(TASK OBJECTIVE)
Copy out every line below without changing anything.

## start STORED DATA

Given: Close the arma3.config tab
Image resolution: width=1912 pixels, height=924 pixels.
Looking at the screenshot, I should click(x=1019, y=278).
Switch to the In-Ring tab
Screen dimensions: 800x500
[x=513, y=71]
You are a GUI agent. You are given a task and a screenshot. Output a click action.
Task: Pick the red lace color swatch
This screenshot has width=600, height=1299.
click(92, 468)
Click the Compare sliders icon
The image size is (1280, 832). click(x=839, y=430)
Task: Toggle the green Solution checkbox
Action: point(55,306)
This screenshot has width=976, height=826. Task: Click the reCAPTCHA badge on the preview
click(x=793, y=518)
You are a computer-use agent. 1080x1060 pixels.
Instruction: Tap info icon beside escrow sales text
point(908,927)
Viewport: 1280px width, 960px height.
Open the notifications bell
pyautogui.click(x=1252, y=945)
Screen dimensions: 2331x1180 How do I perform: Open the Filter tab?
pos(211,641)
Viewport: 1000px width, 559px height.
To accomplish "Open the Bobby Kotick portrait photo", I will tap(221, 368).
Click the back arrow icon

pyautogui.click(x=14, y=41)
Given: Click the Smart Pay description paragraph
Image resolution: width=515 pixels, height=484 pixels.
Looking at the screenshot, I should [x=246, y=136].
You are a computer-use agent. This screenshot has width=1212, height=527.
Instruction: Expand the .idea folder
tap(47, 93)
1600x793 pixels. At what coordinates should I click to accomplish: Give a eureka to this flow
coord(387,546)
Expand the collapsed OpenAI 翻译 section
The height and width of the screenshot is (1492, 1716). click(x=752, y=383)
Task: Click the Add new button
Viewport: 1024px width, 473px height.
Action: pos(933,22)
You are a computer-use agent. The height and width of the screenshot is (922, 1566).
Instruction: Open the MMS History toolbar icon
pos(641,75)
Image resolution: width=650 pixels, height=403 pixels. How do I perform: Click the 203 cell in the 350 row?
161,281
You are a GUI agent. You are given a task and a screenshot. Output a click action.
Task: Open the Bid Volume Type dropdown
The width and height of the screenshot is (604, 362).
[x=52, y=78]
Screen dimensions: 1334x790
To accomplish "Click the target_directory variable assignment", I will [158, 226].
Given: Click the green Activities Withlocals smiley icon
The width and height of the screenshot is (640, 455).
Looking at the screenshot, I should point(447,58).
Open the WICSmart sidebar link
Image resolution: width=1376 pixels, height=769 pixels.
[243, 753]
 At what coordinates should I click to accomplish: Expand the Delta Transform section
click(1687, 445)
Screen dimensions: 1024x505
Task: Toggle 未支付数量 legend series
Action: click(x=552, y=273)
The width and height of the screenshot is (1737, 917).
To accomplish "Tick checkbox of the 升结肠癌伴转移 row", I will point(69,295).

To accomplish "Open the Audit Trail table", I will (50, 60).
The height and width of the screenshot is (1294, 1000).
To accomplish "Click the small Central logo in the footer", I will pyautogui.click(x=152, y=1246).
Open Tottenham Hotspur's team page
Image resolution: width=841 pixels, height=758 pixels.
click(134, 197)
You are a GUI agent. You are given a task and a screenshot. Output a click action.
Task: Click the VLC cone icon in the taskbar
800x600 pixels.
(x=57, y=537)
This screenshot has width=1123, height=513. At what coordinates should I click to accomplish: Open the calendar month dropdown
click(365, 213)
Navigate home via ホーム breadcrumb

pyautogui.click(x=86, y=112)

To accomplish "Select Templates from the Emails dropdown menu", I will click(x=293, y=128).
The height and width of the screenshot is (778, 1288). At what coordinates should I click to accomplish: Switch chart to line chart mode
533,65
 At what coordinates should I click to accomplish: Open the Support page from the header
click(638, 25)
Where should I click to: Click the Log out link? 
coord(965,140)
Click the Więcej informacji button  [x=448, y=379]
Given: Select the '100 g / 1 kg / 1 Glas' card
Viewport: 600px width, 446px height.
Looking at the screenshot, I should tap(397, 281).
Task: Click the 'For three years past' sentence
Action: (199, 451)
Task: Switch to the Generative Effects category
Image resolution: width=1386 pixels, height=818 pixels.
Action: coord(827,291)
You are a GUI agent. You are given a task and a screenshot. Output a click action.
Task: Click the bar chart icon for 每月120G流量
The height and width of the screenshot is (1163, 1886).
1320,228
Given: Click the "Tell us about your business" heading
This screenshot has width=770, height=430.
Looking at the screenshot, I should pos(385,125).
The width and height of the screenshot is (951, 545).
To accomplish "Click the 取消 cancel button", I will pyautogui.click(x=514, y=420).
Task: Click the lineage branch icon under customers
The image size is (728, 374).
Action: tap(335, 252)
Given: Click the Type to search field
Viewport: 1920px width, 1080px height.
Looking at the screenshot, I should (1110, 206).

## end STORED DATA

(RESPONSE TO THIS TASK)
Given: Close the arma3.config tab
Image resolution: width=1912 pixels, height=924 pixels.
Looking at the screenshot, I should click(x=1019, y=278).
Switch to the In-Ring tab
Screen dimensions: 800x500
[x=513, y=71]
You are a GUI agent. You are given a task and a screenshot. Output a click action.
Task: Pick the red lace color swatch
This screenshot has width=600, height=1299.
click(92, 468)
Click the Compare sliders icon
The image size is (1280, 832). click(x=839, y=430)
Task: Toggle the green Solution checkbox
Action: point(55,306)
This screenshot has width=976, height=826. Task: Click the reCAPTCHA badge on the preview
click(x=793, y=518)
You are a computer-use agent. 1080x1060 pixels.
Instruction: Tap info icon beside escrow sales text
point(908,927)
Viewport: 1280px width, 960px height.
Open the notifications bell
pyautogui.click(x=1252, y=945)
Screen dimensions: 2331x1180 How do I perform: Open the Filter tab?
pos(211,641)
Viewport: 1000px width, 559px height.
To accomplish "Open the Bobby Kotick portrait photo", I will tap(221, 368).
Click the back arrow icon

pyautogui.click(x=14, y=41)
Given: Click the Smart Pay description paragraph
Image resolution: width=515 pixels, height=484 pixels.
Looking at the screenshot, I should [x=246, y=136].
You are a computer-use agent. This screenshot has width=1212, height=527.
Instruction: Expand the .idea folder
tap(47, 93)
1600x793 pixels. At what coordinates should I click to accomplish: Give a eureka to this flow
coord(387,546)
Expand the collapsed OpenAI 翻译 section
The height and width of the screenshot is (1492, 1716). click(x=752, y=383)
Task: Click the Add new button
Viewport: 1024px width, 473px height.
Action: pos(933,22)
You are a computer-use agent. The height and width of the screenshot is (922, 1566).
Instruction: Open the MMS History toolbar icon
pos(641,75)
Image resolution: width=650 pixels, height=403 pixels. How do I perform: Click the 203 cell in the 350 row?
161,281
You are a GUI agent. You are given a task and a screenshot. Output a click action.
Task: Open the Bid Volume Type dropdown
The width and height of the screenshot is (604, 362).
[x=52, y=78]
Screen dimensions: 1334x790
To accomplish "Click the target_directory variable assignment", I will [158, 226].
Given: Click the green Activities Withlocals smiley icon
The width and height of the screenshot is (640, 455).
Looking at the screenshot, I should point(447,58).
Open the WICSmart sidebar link
Image resolution: width=1376 pixels, height=769 pixels.
[243, 753]
 At what coordinates should I click to accomplish: Expand the Delta Transform section
click(1687, 445)
Screen dimensions: 1024x505
Task: Toggle 未支付数量 legend series
Action: click(x=552, y=273)
The width and height of the screenshot is (1737, 917).
To accomplish "Tick checkbox of the 升结肠癌伴转移 row", I will point(69,295).

To accomplish "Open the Audit Trail table", I will (50, 60).
The height and width of the screenshot is (1294, 1000).
To accomplish "Click the small Central logo in the footer", I will pyautogui.click(x=152, y=1246).
Open Tottenham Hotspur's team page
Image resolution: width=841 pixels, height=758 pixels.
click(134, 197)
You are a GUI agent. You are given a task and a screenshot. Output a click action.
Task: Click the VLC cone icon in the taskbar
800x600 pixels.
(x=57, y=537)
This screenshot has width=1123, height=513. At what coordinates should I click to accomplish: Open the calendar month dropdown
click(365, 213)
Navigate home via ホーム breadcrumb

pyautogui.click(x=86, y=112)

To accomplish "Select Templates from the Emails dropdown menu", I will click(x=293, y=128).
The height and width of the screenshot is (778, 1288). At what coordinates should I click to accomplish: Switch chart to line chart mode
533,65
 At what coordinates should I click to accomplish: Open the Support page from the header
click(638, 25)
Where should I click to: Click the Log out link? 
coord(965,140)
Click the Więcej informacji button  [x=448, y=379]
Given: Select the '100 g / 1 kg / 1 Glas' card
Viewport: 600px width, 446px height.
Looking at the screenshot, I should tap(397, 281).
Task: Click the 'For three years past' sentence
Action: (199, 451)
Task: Switch to the Generative Effects category
Image resolution: width=1386 pixels, height=818 pixels.
Action: coord(827,291)
You are a GUI agent. You are given a task and a screenshot. Output a click action.
Task: Click the bar chart icon for 每月120G流量
The height and width of the screenshot is (1163, 1886).
1320,228
Given: Click the "Tell us about your business" heading
This screenshot has width=770, height=430.
Looking at the screenshot, I should pos(385,125).
The width and height of the screenshot is (951, 545).
To accomplish "Click the 取消 cancel button", I will pyautogui.click(x=514, y=420).
Task: Click the lineage branch icon under customers
The image size is (728, 374).
Action: tap(335, 252)
Given: Click the Type to search field
Viewport: 1920px width, 1080px height.
Looking at the screenshot, I should (1110, 206).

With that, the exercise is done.